FRAGMENTO:
______

Es a través de las partidas de shogi, que llegamos a él, y vemos a un genio, analítico y frío pero inocente, tanto que sin darse cuenta llega a ser arrogante y arroja sobre él un peso en su vida diaria. Por ende, cuando no está jugando es que conocemos otro rostro del personaje, quizás más ameno pero también adolescente, que acarrea de igual manera una carga hacia su yo como jugador. Y esa es una de las cosas más llamativas de la serie.

Porque no tan sólo lo hace con su personaje principal, sino que lo realiza con la mayoría de los personajes secundarios. De esta manera, los personajes no son usados como un simple botón de acción para que avance la trama y Rei se despabile, también son afectados tanto por las decisiones de Rei, como las propias y evolucionan tanto en conjunto como en paralelo.

Siguiendo, Rei no se compone por dos personas distintas, tanto el que juega como el que no lo hace, es el mismo personaje buscando una familia que le fue arrebatada en dos ocasiones y trata de asimilarlo a través del shogi.

Que parece ser el único motor que tiene para continuar, y por el que ha sido arrastrado a través de muchas tangentes a lo largo de su vida. Por tanto, lo rechaza, lo abraza, lo deja en pausa, lo extraña, vuelve a él como aprendiz, en ocasiones como maestro, tan solo como observador, etc.

______

DATOS DE ORIGEN:
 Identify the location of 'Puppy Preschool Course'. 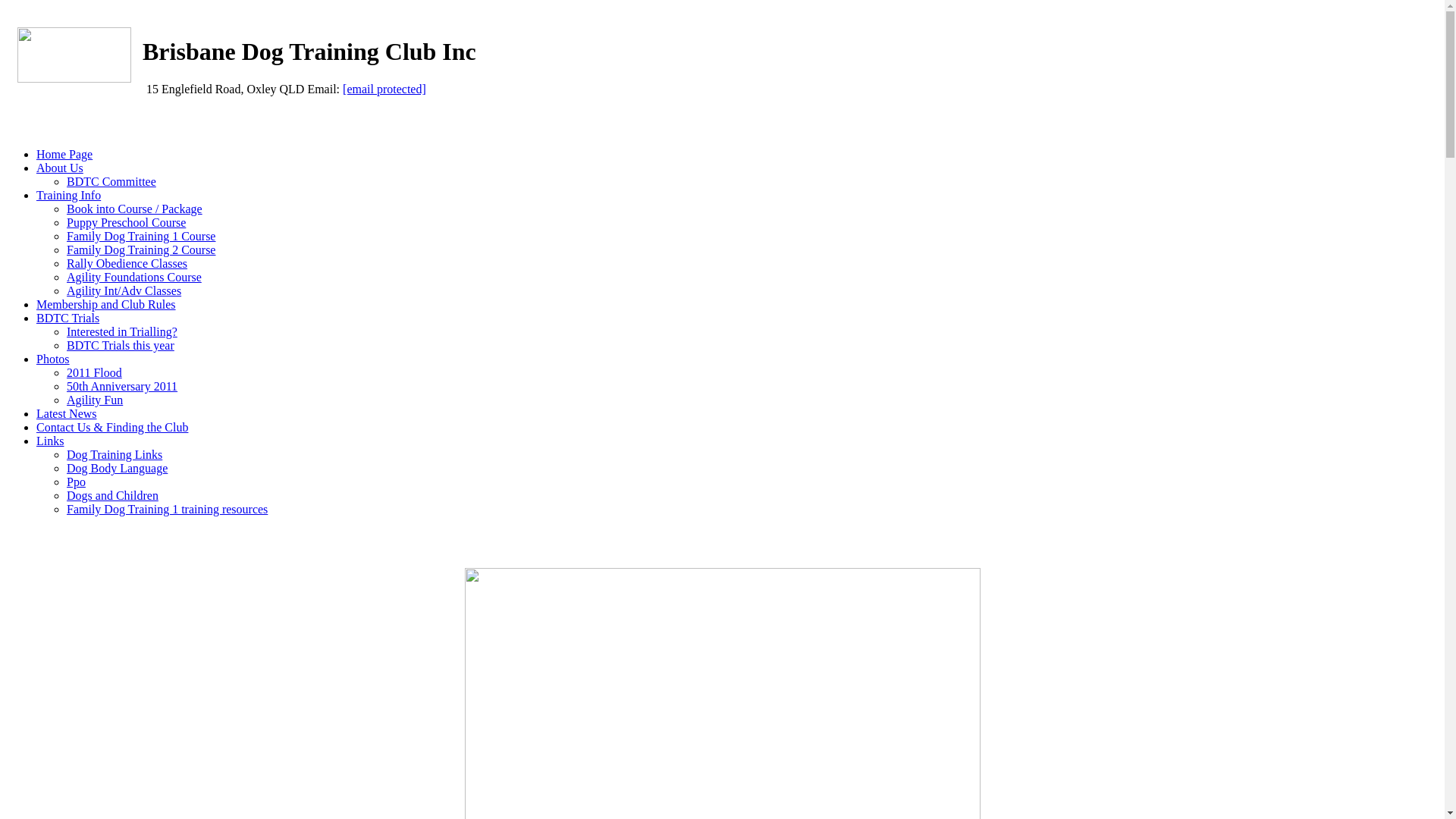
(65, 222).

______

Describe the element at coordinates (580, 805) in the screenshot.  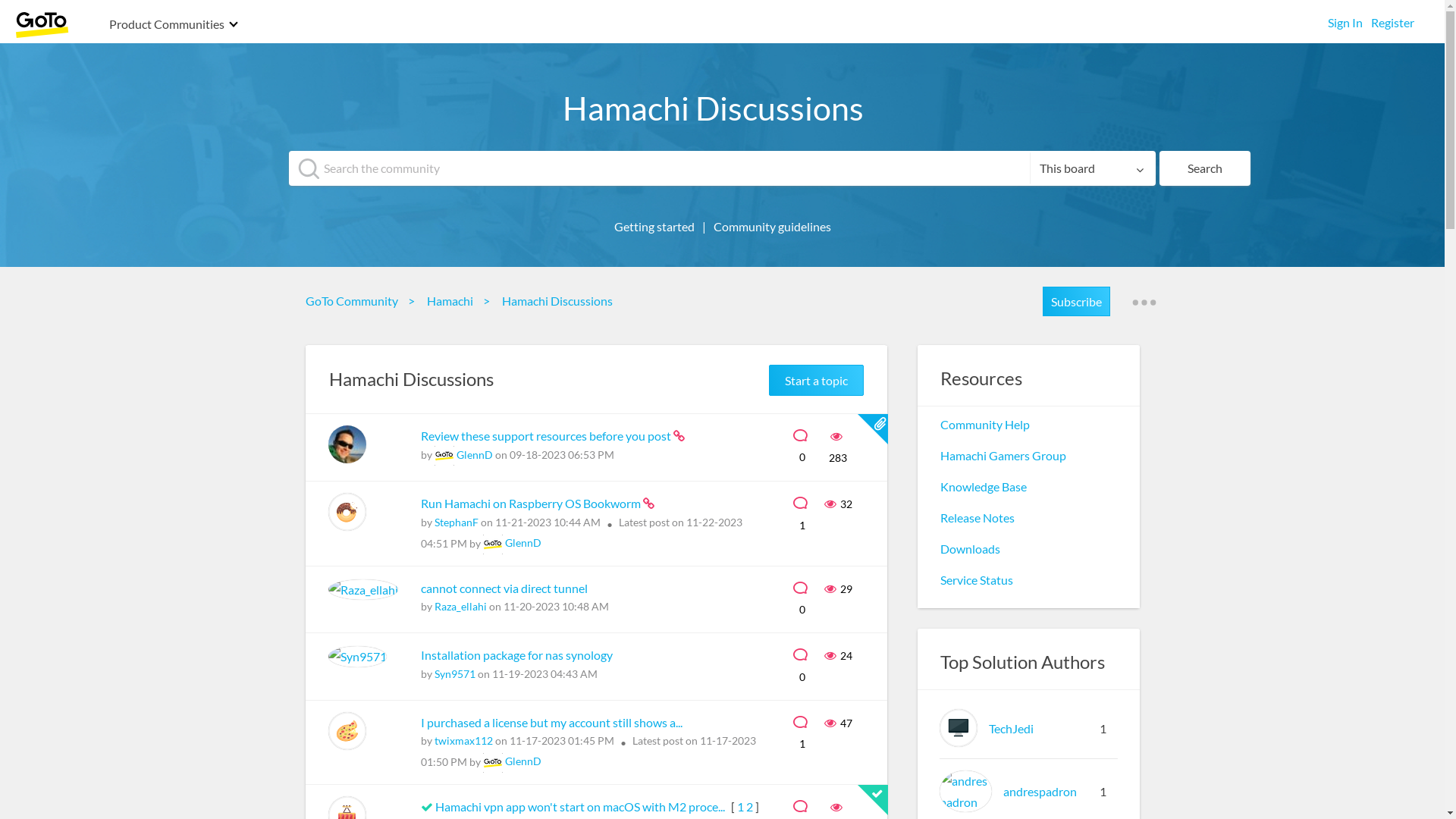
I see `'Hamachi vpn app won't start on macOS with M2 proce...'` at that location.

______

TAREA A: Copia de nuevo el pasaje del fragmento sobre Rei y el shogi que va de "Siguiendo, Rei no" a "través del shogi.", ambos incluidos, y sustituye "familia" por "hogar".
TAREA B:
Responde según el fragmento sobre Rei y el shogi:
(i) ¿A través de qué llegamos a conocer al personaje?
(ii) Además del personaje principal, ¿a quiénes trata la serie de la misma manera?
(iii) ¿En cuántas ocasiones le fue arrebatada a Rei su familia?
TAREA C: Continúa el fragmento sobre Rei y el shogi a partir de su última oración.

RESULTADO A:
Siguiendo, Rei no se compone por dos personas distintas, tanto el que juega como el que no lo hace, es el mismo personaje buscando una hogar que le fue arrebatada en dos ocasiones y trata de asimilarlo a través del shogi.

RESULTADO B:
(i) A través de las partidas de shogi.
(ii) A la mayoría de los personajes secundarios.
(iii) En dos ocasiones.

RESULTADO C:
El personaje evoluciona de forma tridimensional, transmuta a través de sus capítulos y llega a comprender que es él, y por ende su ego el que debe cambiar. Haciendo que la serie tenga una tonalidad de grises increíble, despojándola de lo bidimensional.

Es así como aparecen entre medio unos desconocidos, la familia Kawamoto, que adoptan a Rei de alguna forma y le otorgan un refugio como nunca pudo tener. La familia Kawamoto, también ha sufrido la perdida de algunos miembros y Rei por su parte les otorga un empuje de vitalidad, una posibilidad para volver a funcionar sin seguir estancada.

Y es increíble que cada miembro de esta familia, incluyendo sus gatos, tengan una repercusión en la historia y logre transmitirnos su importancia haciendo que nos encariñemos con ella a tal nivel que logremos ver porque Rei por mucho que intente no pueda alejarse de ella.

¿Entonces mitad partidas de shogi y mitad existencialismo?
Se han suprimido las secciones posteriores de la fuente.